Infatti, per costante giurisprudenza – da cui non si ravvisa motivo alcuno di discostarsi – il vizio di omessa o insufficiente motivazione, deducibile in sede di legittimità ex art. 360 n. 5 c.p.c., sussiste solo se nel ragionamento del giudice di merito, quale risulta dalla sentenza, sia riscontrabile il mancato o deficiente esame di un punto (dopo la novella di cui al dlgs. n. 40/2006, di un “fatto”) decisivo della controversia, potendosi in sede di legittimità controllare unicamente sotto il profilo logico – formale la valutazione operata dal giudice del merito, soltanto al quale spetta individuare le fonti del proprio convincimento e, all’uopo, valutare le prove, controllarne l’attendibilità e la concludenza e scegliere, tra esse, quelle ritenute idonee a dimostrare i fatti in discussione (cfr., ex aliis, Cass.

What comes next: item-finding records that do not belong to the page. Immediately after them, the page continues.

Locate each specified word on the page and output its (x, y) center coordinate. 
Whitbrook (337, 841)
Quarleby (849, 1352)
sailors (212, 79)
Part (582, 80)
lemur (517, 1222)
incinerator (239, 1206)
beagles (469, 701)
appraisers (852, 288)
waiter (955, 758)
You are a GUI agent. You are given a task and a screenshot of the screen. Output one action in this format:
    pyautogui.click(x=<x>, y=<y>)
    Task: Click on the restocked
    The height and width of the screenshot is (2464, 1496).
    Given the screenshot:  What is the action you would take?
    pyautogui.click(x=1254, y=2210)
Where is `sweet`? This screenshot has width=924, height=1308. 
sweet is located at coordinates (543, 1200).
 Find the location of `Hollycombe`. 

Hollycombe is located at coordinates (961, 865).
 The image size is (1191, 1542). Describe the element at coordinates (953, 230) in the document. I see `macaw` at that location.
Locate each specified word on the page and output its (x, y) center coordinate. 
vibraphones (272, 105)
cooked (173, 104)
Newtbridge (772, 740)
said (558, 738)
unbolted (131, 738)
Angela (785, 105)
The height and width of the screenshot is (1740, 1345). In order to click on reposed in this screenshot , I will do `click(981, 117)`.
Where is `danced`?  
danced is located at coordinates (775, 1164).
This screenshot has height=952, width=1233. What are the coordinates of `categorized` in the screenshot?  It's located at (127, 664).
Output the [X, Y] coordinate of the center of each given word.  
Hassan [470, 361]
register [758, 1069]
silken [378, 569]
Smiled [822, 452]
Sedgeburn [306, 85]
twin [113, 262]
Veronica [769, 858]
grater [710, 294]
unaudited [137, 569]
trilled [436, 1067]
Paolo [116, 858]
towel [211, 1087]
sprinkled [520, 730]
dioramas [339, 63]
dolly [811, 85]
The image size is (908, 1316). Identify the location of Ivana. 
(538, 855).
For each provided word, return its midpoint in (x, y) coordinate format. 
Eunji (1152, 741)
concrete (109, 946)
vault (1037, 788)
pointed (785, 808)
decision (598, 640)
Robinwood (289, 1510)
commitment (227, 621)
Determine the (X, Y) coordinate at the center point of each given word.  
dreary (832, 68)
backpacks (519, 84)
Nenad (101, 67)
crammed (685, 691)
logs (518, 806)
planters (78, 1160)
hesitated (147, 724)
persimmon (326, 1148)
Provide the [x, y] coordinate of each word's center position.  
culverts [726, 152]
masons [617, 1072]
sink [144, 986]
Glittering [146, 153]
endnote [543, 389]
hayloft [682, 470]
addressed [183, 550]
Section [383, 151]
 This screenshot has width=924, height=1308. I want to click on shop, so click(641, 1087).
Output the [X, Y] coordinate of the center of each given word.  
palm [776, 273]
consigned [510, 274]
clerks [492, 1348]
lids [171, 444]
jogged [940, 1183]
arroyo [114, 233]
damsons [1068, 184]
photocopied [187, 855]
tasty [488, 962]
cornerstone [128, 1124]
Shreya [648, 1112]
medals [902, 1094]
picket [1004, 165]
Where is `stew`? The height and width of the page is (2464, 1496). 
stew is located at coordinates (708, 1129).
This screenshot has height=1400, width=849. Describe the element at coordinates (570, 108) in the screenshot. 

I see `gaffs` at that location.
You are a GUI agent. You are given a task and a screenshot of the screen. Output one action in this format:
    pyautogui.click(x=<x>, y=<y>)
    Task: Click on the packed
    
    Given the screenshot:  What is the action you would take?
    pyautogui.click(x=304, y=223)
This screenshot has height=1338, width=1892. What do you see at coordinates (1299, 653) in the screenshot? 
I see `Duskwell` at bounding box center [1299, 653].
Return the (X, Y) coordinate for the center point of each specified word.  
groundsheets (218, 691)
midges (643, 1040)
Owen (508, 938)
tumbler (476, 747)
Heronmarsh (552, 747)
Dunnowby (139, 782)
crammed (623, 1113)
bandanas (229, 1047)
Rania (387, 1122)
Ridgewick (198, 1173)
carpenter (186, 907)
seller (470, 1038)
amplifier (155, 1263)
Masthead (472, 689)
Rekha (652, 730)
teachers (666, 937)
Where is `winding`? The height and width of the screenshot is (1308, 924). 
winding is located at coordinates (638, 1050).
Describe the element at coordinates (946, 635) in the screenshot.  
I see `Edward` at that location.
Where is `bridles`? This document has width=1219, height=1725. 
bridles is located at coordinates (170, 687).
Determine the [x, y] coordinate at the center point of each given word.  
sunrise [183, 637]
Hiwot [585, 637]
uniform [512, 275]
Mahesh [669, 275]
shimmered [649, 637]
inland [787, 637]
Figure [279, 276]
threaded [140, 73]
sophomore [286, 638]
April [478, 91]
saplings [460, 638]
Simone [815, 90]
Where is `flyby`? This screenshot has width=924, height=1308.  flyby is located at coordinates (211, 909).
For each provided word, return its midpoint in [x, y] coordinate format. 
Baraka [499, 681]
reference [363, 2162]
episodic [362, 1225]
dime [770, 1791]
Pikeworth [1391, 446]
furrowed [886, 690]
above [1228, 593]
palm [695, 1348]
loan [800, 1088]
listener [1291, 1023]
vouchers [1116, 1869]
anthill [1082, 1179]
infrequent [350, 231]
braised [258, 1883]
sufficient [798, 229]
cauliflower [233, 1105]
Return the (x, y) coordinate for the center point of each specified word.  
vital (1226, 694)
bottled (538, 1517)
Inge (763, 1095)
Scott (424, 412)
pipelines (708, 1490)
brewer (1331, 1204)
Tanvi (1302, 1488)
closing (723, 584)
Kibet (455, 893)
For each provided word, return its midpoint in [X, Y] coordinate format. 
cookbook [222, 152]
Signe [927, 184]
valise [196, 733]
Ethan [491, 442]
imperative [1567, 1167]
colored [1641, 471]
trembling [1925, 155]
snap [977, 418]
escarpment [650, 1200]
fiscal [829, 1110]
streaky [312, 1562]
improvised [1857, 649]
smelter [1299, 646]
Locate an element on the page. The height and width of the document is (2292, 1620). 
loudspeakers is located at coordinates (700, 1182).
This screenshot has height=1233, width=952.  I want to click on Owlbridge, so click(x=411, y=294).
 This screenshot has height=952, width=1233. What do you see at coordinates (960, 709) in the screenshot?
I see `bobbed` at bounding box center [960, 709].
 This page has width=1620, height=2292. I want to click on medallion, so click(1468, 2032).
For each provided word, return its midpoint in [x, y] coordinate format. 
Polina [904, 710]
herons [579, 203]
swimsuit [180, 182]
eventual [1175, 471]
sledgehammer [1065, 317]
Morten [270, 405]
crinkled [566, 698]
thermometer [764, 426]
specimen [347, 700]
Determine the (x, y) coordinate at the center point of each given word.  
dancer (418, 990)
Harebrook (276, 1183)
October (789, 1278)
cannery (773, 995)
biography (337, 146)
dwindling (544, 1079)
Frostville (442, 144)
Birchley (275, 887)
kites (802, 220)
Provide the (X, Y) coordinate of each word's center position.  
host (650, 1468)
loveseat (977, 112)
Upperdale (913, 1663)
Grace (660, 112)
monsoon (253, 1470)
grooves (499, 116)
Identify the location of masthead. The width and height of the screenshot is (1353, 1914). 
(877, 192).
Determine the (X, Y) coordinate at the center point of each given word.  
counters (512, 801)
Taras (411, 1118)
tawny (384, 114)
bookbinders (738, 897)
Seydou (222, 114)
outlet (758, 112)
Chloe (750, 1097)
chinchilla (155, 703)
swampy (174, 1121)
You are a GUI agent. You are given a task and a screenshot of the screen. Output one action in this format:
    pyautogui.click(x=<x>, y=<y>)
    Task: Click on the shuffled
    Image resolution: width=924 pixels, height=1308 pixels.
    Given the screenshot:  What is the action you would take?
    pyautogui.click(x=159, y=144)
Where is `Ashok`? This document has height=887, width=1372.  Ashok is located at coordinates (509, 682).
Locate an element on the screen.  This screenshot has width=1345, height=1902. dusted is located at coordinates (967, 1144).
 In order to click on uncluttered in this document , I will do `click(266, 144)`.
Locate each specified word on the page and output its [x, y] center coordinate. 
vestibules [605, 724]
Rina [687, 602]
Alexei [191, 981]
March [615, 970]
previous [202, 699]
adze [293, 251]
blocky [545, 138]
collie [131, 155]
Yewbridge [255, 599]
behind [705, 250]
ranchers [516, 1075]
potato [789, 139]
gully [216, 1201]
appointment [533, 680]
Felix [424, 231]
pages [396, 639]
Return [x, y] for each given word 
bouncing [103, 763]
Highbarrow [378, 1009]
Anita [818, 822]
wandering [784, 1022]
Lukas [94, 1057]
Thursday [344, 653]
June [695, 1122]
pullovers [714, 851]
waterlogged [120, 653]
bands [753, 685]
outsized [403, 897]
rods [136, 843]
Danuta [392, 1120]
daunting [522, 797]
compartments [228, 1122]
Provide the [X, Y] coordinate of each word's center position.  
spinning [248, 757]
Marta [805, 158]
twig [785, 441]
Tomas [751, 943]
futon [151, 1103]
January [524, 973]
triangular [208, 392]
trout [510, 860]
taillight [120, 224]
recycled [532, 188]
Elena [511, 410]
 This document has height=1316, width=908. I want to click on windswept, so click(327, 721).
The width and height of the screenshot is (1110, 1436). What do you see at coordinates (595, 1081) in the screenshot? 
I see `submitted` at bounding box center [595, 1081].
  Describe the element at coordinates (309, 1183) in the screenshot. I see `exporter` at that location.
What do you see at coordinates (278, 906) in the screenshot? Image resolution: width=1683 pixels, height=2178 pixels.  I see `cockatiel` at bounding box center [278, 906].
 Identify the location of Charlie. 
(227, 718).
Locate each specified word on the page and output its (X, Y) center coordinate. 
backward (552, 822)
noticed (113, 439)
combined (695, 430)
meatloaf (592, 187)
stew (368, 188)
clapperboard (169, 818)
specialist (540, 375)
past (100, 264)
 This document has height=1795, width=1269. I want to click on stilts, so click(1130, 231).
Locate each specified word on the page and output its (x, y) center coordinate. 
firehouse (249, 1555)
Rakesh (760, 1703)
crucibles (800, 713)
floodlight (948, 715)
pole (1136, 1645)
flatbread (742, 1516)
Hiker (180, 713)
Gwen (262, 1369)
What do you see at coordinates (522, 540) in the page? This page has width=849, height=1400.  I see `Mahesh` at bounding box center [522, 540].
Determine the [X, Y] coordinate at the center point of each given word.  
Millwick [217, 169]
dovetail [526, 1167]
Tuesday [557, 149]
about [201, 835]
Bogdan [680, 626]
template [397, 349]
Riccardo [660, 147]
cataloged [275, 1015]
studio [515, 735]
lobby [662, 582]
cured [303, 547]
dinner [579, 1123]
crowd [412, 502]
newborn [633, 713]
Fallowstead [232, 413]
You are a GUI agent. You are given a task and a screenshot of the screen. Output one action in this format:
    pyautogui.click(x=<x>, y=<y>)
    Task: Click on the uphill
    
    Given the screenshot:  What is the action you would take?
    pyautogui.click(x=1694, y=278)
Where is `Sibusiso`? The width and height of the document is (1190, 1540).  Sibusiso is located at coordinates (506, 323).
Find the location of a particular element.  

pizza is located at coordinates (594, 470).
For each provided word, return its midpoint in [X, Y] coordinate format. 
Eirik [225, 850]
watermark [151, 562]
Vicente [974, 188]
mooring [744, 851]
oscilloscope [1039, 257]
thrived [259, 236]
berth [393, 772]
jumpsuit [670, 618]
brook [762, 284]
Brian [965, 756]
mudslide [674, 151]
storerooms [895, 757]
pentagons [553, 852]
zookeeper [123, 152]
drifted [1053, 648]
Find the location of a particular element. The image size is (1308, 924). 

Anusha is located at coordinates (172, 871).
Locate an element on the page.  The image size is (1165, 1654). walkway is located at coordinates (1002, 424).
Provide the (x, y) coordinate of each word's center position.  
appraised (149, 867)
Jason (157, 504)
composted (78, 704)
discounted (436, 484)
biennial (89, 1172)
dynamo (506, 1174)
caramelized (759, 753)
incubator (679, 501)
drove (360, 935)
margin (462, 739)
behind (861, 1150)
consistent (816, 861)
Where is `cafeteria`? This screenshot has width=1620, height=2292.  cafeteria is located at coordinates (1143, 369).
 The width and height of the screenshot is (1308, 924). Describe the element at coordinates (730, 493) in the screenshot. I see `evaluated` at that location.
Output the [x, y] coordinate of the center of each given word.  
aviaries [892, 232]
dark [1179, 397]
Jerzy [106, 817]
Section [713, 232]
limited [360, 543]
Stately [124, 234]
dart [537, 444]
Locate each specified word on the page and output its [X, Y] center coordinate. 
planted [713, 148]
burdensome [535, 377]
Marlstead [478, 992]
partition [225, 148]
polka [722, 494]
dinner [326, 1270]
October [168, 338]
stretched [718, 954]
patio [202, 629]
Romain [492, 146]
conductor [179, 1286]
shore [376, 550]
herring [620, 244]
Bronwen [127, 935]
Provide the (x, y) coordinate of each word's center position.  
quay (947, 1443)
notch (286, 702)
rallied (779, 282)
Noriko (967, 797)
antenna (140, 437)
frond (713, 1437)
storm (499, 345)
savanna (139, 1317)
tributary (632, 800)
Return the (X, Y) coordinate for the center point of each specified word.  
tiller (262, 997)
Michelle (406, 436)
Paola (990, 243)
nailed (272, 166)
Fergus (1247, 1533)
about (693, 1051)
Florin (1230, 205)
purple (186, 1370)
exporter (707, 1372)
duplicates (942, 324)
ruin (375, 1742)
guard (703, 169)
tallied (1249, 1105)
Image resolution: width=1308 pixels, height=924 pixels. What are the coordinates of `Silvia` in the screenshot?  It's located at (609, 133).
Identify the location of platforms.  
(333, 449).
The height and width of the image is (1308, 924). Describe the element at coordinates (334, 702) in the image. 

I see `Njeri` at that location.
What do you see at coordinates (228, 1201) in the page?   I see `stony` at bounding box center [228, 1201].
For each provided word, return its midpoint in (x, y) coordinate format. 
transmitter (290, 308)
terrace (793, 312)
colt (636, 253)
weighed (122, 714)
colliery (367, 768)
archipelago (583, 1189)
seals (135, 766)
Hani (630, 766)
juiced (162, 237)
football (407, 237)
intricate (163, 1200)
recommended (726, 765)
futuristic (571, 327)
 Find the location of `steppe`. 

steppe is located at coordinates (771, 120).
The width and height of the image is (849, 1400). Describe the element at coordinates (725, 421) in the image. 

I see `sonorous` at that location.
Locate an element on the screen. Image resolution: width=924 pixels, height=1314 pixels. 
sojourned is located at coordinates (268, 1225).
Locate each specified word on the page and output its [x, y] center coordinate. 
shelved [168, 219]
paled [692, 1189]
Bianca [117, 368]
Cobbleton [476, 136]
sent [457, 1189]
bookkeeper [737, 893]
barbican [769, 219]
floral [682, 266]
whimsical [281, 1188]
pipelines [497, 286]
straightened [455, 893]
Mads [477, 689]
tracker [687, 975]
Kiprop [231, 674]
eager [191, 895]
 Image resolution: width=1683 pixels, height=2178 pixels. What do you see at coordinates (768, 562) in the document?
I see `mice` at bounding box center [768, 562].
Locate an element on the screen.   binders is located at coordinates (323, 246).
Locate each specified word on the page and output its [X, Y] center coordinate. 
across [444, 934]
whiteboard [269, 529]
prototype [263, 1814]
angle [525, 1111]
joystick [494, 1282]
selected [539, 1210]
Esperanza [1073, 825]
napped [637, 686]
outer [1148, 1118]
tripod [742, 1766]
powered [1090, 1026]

S.U. 11.6.98 n. 5802 e innumerevoli successive pronunce conformi).
Né il ricorso isola (come invece avrebbe dovuto) singoli passaggi argomentativi per evidenziare l’illogicità o la contraddittorietà intrinseche e manifeste (vale a
dire tali da poter essere percepite in maniera oggettiva e a prescindere dalla lettura del materiale di causa), ma ritiene di poter enucleare vizi di motivazione dal mero confronto con documenti e deposizioni, vale a dire attraverso un’operazione che suppone un accesso diretto agli atti ed una loro delibazione non consentiti in sede di legittimità.
3- In conclusione, il ricorso è da rigettarsi.
Le spese del giudizio di legittimita, liquidate come da dispositivo, seguono la soccombenza.

P.Q.M.
La Corte

rigetta il ricorso e condanna parte ricorrente alle spese del giudizio di legittimità, che liquida in euro 40,00 per esborsi ed in euro 3.000,00 per compensi professionali, oltre accessori come per legge.